--- Data for the task ---

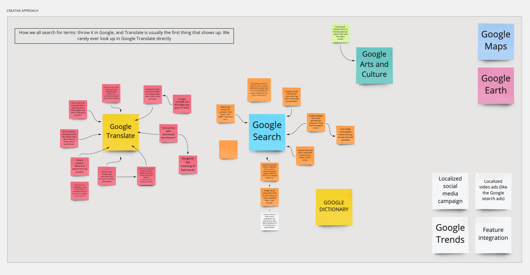
Task: Click the Help people answer the questions note
Action: tap(226, 114)
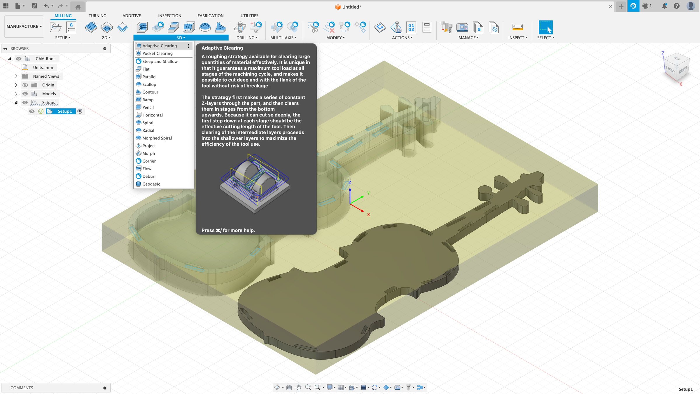Collapse the Setups tree node
The width and height of the screenshot is (700, 394).
pyautogui.click(x=16, y=102)
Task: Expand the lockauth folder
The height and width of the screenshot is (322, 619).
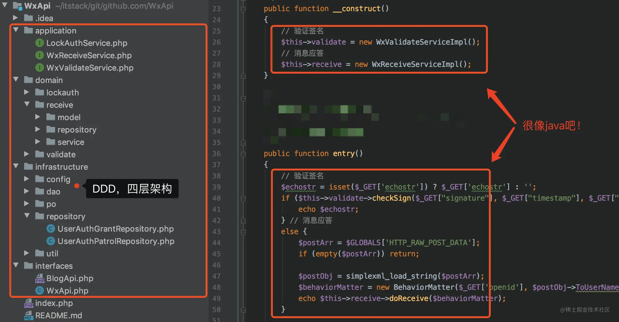Action: 27,92
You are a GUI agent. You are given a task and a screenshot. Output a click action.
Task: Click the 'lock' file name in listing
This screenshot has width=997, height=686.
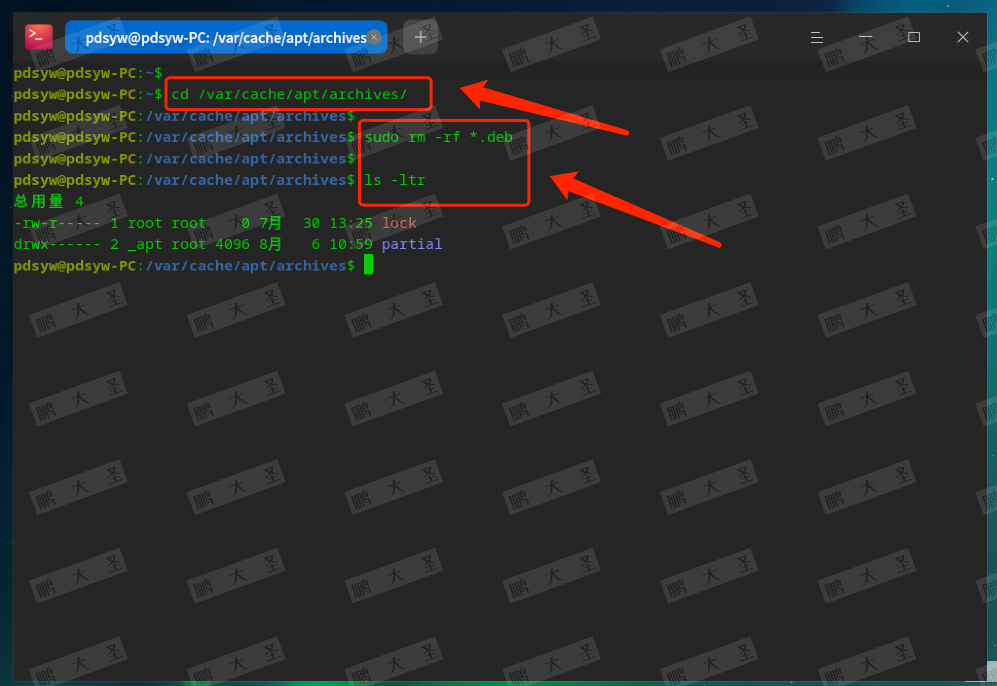pyautogui.click(x=399, y=223)
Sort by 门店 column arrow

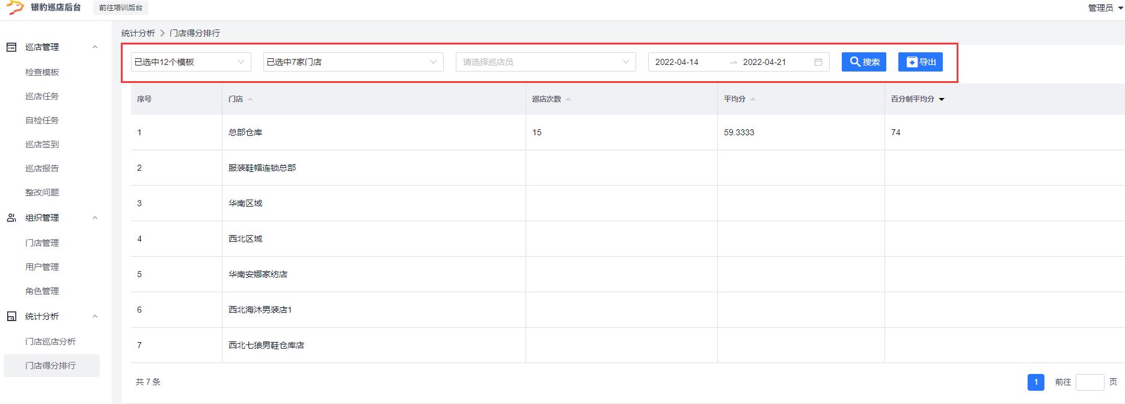coord(250,99)
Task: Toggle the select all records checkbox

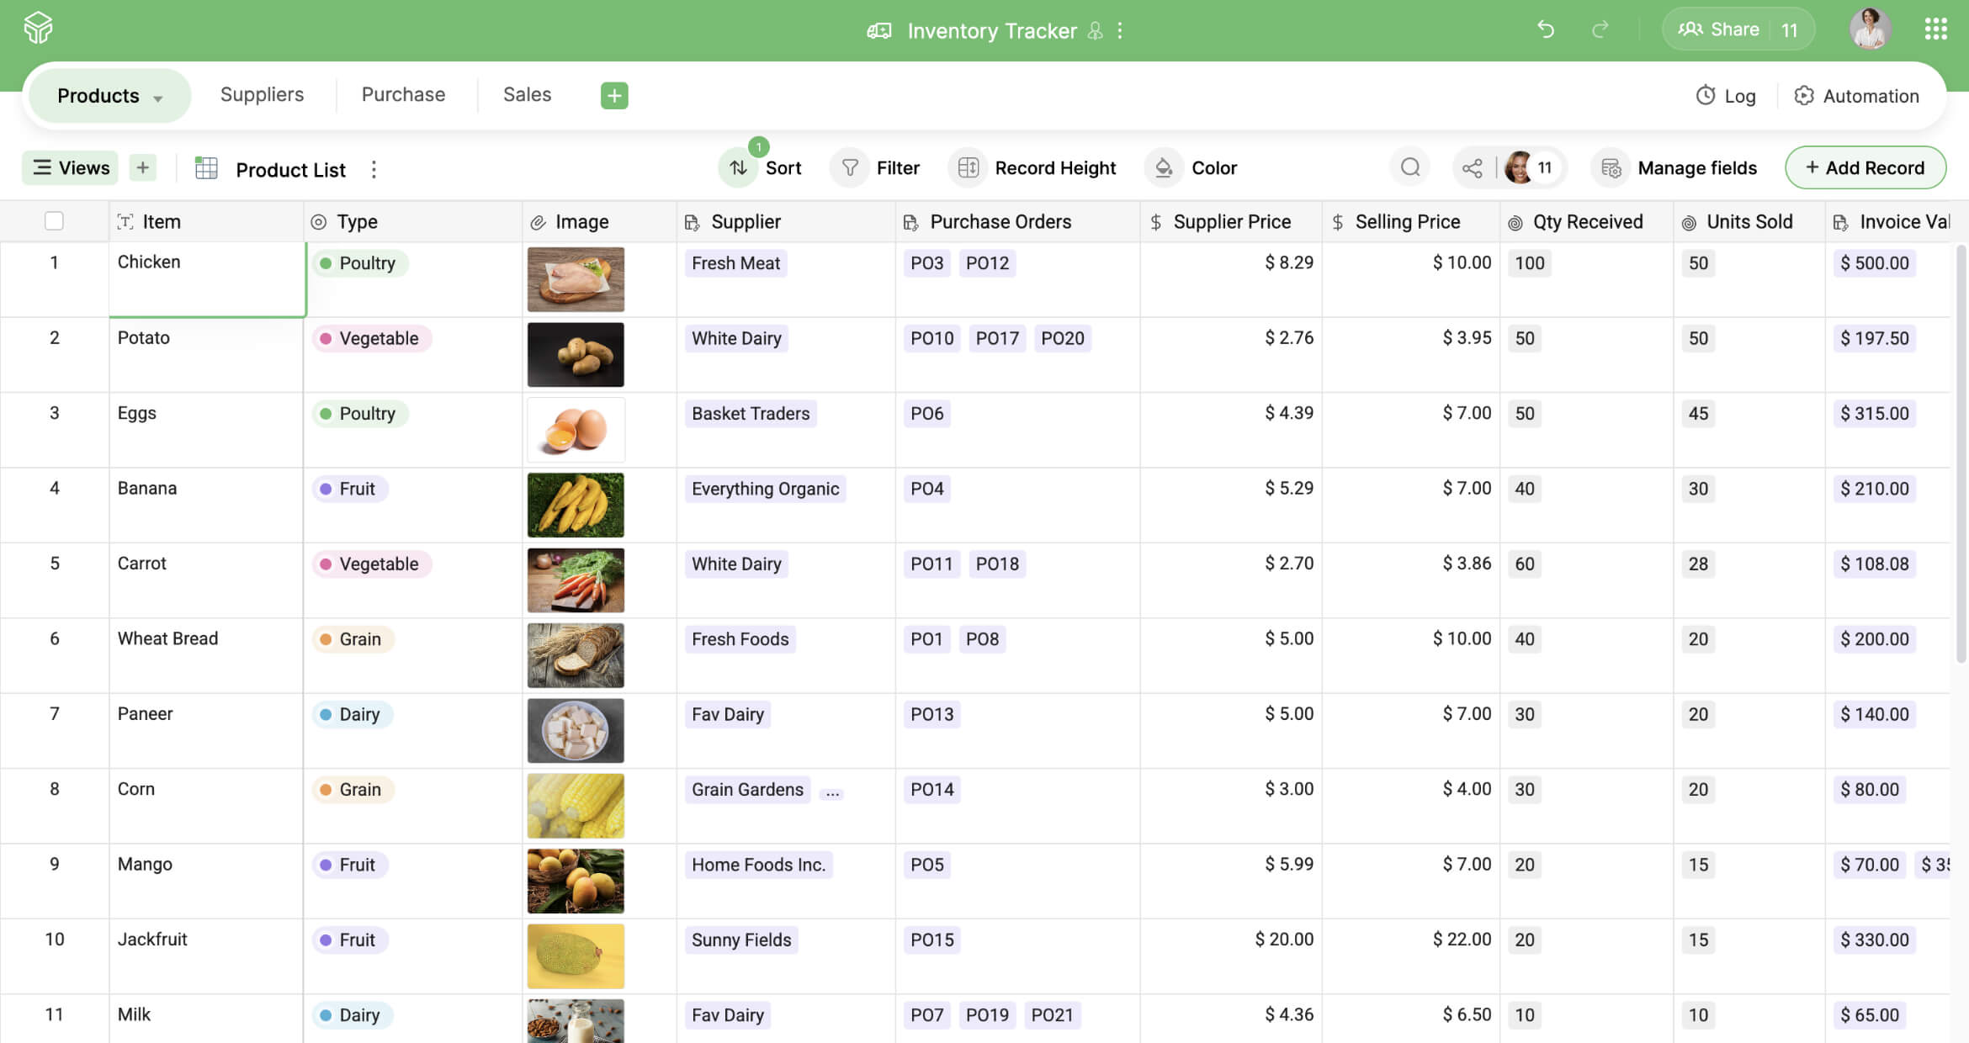Action: [x=54, y=221]
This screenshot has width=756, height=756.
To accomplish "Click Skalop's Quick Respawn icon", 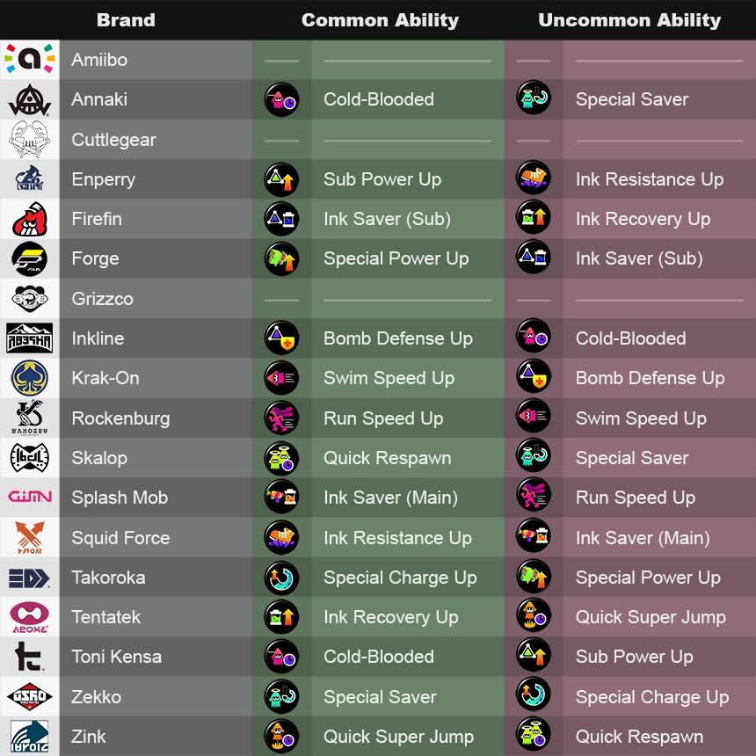I will pos(281,458).
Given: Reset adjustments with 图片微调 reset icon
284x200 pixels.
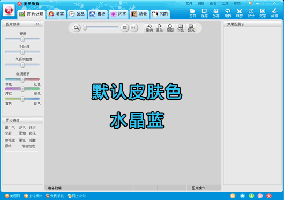Looking at the screenshot, I should [37, 24].
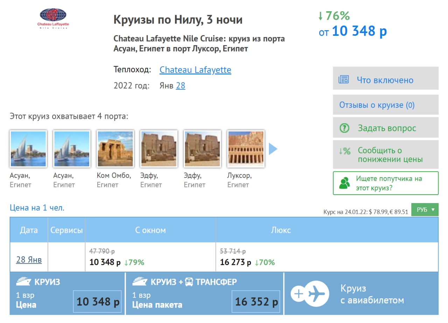Select the Круиз с авиабилетом option
448x323 pixels.
coord(372,294)
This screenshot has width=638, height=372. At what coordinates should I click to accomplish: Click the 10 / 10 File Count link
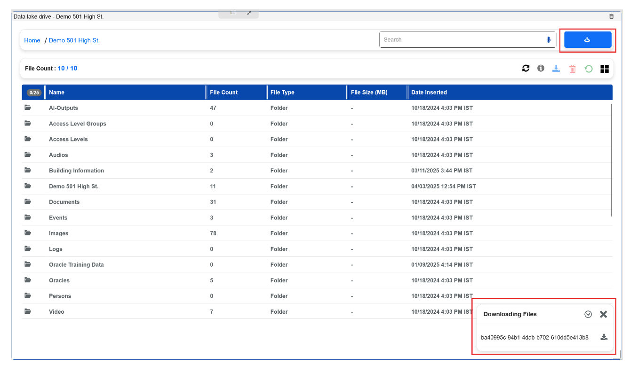pyautogui.click(x=67, y=68)
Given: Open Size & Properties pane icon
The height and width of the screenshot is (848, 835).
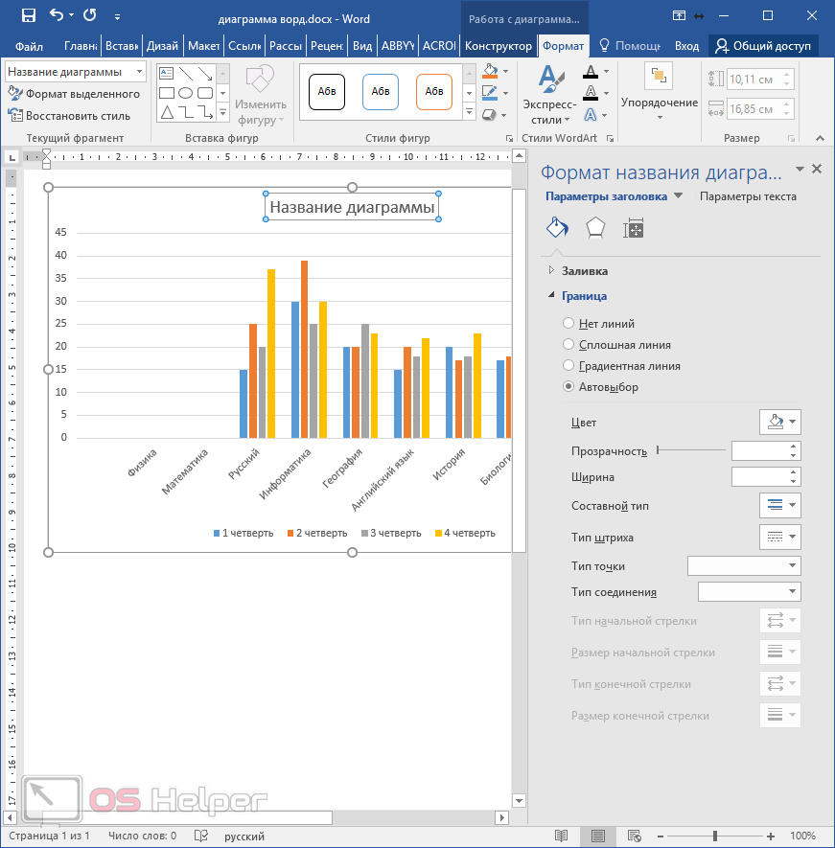Looking at the screenshot, I should click(633, 228).
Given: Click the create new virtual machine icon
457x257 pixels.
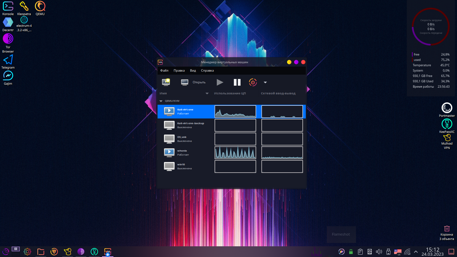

---

● **Aim**
Copy out the rows from the line with "Given: Click the" up to and including the last line of the rows, leaving the pictures out of your answer.

● **Full output**
Given: Click the create new virtual machine icon
457x257 pixels.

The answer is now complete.